Une autre annonce probable est un investissement de 10 milliards de dollars dans la production d’hydrogène, dans le cadre de la transition saoudienne vers une énergie à faibles émissions de carbone.
Le pays développe également ses connexions financières internationales. Deux fonds négociés en bourse feront leurs débuts à la bourse de Riyad, permettant aux investisseurs locaux d’acheter des actions de Hong Kong alors que le royaume cherche à renforcer ses liens avec la Chine.
Des invités de premier plan venus d’Asie, dont le secrétaire aux Finances de Hong Kong, Paul Chan, devraient prendre la parole, reflétant ainsi l’intérêt croissant de l’Arabie saoudite pour l’Asie dans un contexte de tensions avec l’Occident.
Parallèlement, Copley Fund Research rapporte que les fonds des marchés émergents exposés à l’Arabie saoudite ont atteint 56 %, mais ont récemment stagné en raison de l’intensification des conflits entre Israël et l’Iran. Certains fonds ont même réduit leurs avoirs en Arabie Saoudite entre mars et septembre, plaçant le royaume parmi les principaux marchés sous-pondérés après Taïwan et l’Inde.
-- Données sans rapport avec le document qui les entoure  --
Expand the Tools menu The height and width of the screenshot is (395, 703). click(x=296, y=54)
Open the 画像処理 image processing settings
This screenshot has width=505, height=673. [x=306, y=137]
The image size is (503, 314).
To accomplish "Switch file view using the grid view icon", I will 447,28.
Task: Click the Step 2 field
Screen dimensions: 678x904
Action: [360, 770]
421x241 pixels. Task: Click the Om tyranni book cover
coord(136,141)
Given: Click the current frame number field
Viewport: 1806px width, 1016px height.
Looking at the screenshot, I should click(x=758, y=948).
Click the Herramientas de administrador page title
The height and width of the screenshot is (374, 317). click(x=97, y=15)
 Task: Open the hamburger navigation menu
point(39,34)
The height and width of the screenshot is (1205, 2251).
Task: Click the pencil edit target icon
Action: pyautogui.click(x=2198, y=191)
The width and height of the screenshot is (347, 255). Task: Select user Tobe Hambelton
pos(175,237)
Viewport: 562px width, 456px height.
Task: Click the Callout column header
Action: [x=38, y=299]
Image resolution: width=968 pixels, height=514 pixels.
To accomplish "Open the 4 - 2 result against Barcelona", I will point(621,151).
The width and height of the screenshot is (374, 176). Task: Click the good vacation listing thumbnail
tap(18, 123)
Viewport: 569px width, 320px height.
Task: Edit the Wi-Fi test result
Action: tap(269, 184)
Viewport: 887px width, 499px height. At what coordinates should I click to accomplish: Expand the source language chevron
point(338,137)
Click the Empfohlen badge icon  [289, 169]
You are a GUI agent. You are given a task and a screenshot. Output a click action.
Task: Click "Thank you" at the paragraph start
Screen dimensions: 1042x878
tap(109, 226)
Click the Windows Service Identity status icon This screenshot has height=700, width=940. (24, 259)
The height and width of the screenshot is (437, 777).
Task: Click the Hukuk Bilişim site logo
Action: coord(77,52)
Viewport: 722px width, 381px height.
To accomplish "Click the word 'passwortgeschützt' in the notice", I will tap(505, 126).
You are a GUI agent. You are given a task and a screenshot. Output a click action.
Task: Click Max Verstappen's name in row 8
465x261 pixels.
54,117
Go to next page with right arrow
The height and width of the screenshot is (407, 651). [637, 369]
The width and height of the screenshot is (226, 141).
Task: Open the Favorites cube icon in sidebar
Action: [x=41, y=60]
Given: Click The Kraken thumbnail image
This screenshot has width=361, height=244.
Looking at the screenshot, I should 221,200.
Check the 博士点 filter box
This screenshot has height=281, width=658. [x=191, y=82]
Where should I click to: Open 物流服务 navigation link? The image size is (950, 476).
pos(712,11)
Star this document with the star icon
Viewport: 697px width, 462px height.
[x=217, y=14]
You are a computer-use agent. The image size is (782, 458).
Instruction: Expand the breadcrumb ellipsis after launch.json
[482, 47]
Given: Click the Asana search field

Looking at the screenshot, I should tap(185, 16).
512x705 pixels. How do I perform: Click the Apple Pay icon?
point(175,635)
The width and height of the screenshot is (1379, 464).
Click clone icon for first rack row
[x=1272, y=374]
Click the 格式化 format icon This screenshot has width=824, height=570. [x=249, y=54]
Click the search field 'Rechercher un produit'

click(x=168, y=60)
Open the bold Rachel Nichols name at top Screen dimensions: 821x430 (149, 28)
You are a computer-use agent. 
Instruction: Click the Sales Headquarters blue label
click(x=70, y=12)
Les limites de la puissance financière saoudienne mettent à l’épreuve les ambitions de MbS
L’Arabie saoudite, malgré sa richesse pétrolière, est confrontée à des contraintes économiques qui obligent MbS à repenser ses dépenses. Le gouvernement prévoit des déficits budgétaires au moins jusqu’en 2027 et a retardé certains projets de la Vision 2030.
Pourtant, environ 7 000 personnes se sont inscrites à l’événement de cette année, un nombre plus élevé que l’année dernière, qui s’est tenue peu après le début du dernier conflit régional. Richard Attias, PDG de l’Institut FII, reste optimiste. « Les investisseurs arrivent malgré ce qui se passe », a-t-il déclaré. “Le spectacle doit continuer.”